Tasks to perform
1 > In the coastal design text, where were the modular concrete units used for the revetment developed?
2 > Continue the coastal design text from where it stops.

Text segment

Footprint or plan view of the ūranga looked to mimic the form of the adjacent escarpment features to convey a sense of fit and continuity with those landforms. The approach did not, ride roughshod over coastal rock outcrops and underwater reefs, so alignment to the escarpment is not absolute. With ecological input, the proposed ūranga avoid high-value seafloor habitat as much as that habitat could be inferred initially, before it was confirmed with underwater cameras and diver footage.

This process demanded adaptability throughout the design process, including in the detailed design when a stand of bull kelp was identified in a proposed ūranga footprint. After consideration of the issue led to governance consensus, the buildout was moved to avoid the existing kelp and the habitat it provides for other marine organisms. To a designer, that is a simple enough solution, an iteration to refine outcomes when more information is known. The design process is endless, and – to borrow a principle from project management – ending is the hardest part.

Reclamation is to be avoided under the New Zealand Coastal Policy Statement 2010 (part of the Resource Management Act 1991 cascade of policies that manage activities in our coastal marine area), and consent is difficult to achieve. However evolving wave data showed it would be challenging to achieve the natural rock revetment between ūranga within the consented footprint.

Ecological Xblocs integrated with cultural artwork. While functionally above the tide, the artwork provides an important conceptual link between sea and land for mana whenua (image by author, August 2024).

Another solution was therefore required to avoid the need for further reclamation consents and impact on seabed habitat. The solution was to use modular concrete units developed in the Netherlands, which could achieve steeper slopes than quarry rock, allowing a fit within the consent footprint. Despite this, the fast-track process had not contemplated the form and effects of these units so a variation to the consent was still required, albeit of a lesser nature. In response, a concept was developed to modify the base unit form and colour, adding coastal character (figure 6), or at least approaching an equivalency of sorts with the consented solution of natural rock revetment. The units are not the same as natural rock, yet they do address matters of landscape in offering visual, experiential and perceptual outcomes along with character.

The layering in of biodiversity drew on a cultural narrative proposed by mana whenua, through which their esteemed artist Len Hetet made visible the guardianship or custodial responsibilities that mana whenua have to the sea, the coast and all entities within these environments. This responsibility is real and vital for the project and the relationships therein.

The narrative is understood to refer to the breath of the sea as expressed by the tidal rhythm, and as such to the sea as a living and ancestral entity and source of life and sustenance. Artwork applied through formwork carefully considered negative and positive spaces to enhance ecological value, creating varied niche opportunities to attract a range of species. Thinking grew from the habitat qualities of bull kelp ‘holdfasts’, expressed as running perpendicular to the cultural pattern to create pockets within the concrete of differing depths.

An iterative design process with multidisciplinary review ensued between artist, scientist and designer to get the best fit from all perspectives (Bell et al, 2023). The complexities of construction drove further changes to the design, including shifting of the pattern from the inside to the outside faces so that the formwork could be removed.

Constructor input was crucial; indeed, early solutions undertaken without it were abandoned, even though design in that sense is never really abandoned – just adapted and built on. Prior to progression, the coastal engineer required that ecological and cultural enhancements would not undermine the structural competency of the modular unit revetment. Similarly, it was essential for the ornithologist to be confident that kororā (blue penguins) could easily make their way up under the units to nest boxes at crest level without being inadvertently trapped and killed, with consequences for their breeding and viability in the harbour.

Supplied information

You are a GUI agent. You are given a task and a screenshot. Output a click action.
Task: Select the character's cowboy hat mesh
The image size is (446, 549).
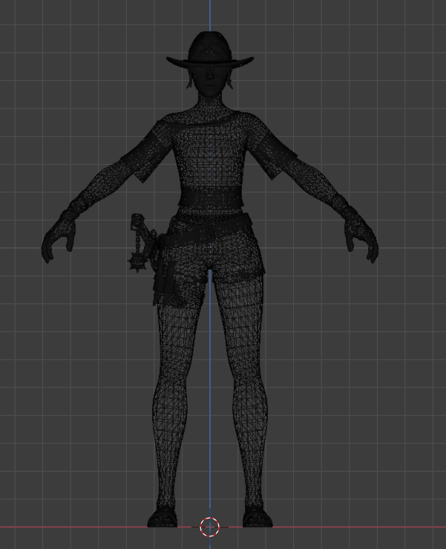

Expected answers
1 > They were developed in the Netherlands.

2 >
Straddling both land and sea, this in-between space (as above) is important to the cultural narrative, a stitch between the truly sea (anything subtidal) and truly land (above inundation by the tide). There is a gradient across the intertidal zone expected to be colonised by sea life in a multitude of plant and animal forms, from the microscopic level where barely touched by sea spray through to larger and more varied organisms as wetting becomes more permanent. It is an exercise in human care and responsibility for the environment while at the same time extracting a function.

With many collaborators, it can be hard to identify the role of the landscape architect as designer in this piece. Landscape architecture certainly is the stuff of glue, pen holding and creative problem-solving; however, it is clear each collaborator leads for their discipline in terms of expertise, understanding and outcome priorities.

More broadly, the design process and landscape architecture intent filtered by constraints and future proofing can lead to open-ended consequences.

Early pre-consent sections developed by coastal engineers for a resilience scenario included rock revetment benches that are understood to reduce wave impacts. With the addition of natural rock clusters as high points and the introduction of troughs and ‘guts’ such as might be found along a rocky shoreline landscape, sections were prepared over the functional design. Here, considering user perception and sense of fit, the landscape architecture is intended to visually and perceptually work with natural rock outcrops, providing roosting habitat for birds and a resting place for visiting seals. Conceptually it is not dissimilar to earlier constructed work Isthmus undertook for Taumanu Reserve in Auckland but it is applied differently for the different landscape context.

Concerns about the proximity of these structures to the walkway and therefore an entourage of people and dogs – perhaps accompanied by some reticence around constructability – amplified the ecological role over character.

This reflects the priorities under the Resource Management Act 1991, which in my opinion are correct, although, thinking purely of design, somewhat frustrating. These concerns pushed the bird habitats offshore with required footprint and resilience parameters that, while protecting the intent, made subtle execution more difficult.

Nonetheless, where connected to land, the design strikes a balance to avoid a functional cross-section as a singular experience extruded along the ūranga rock revetments. A clustered approach with accent rocks retains the general landscape architectural intent of the concept. Concrete tide pools add to the welcome, ecologically driven outcome and visual richness, along with the possibility of multilayered life. While they are an offset in this design, they hold potential and purpose.

Within this project, landscape architects lent weight to an opportunity to develop an offshore artificial reef to regenerate life in an area of seafloor that is of low ecological value. The inclusion of seafloor as a component of landscape, despite escarpments obviously bounding the harbour, is a hard argument to make without a strong regulatory requirement. A tendency exists outside of landscape architectural practice, to privilege the visual despite its implications for the ‘out of sight’ landscape.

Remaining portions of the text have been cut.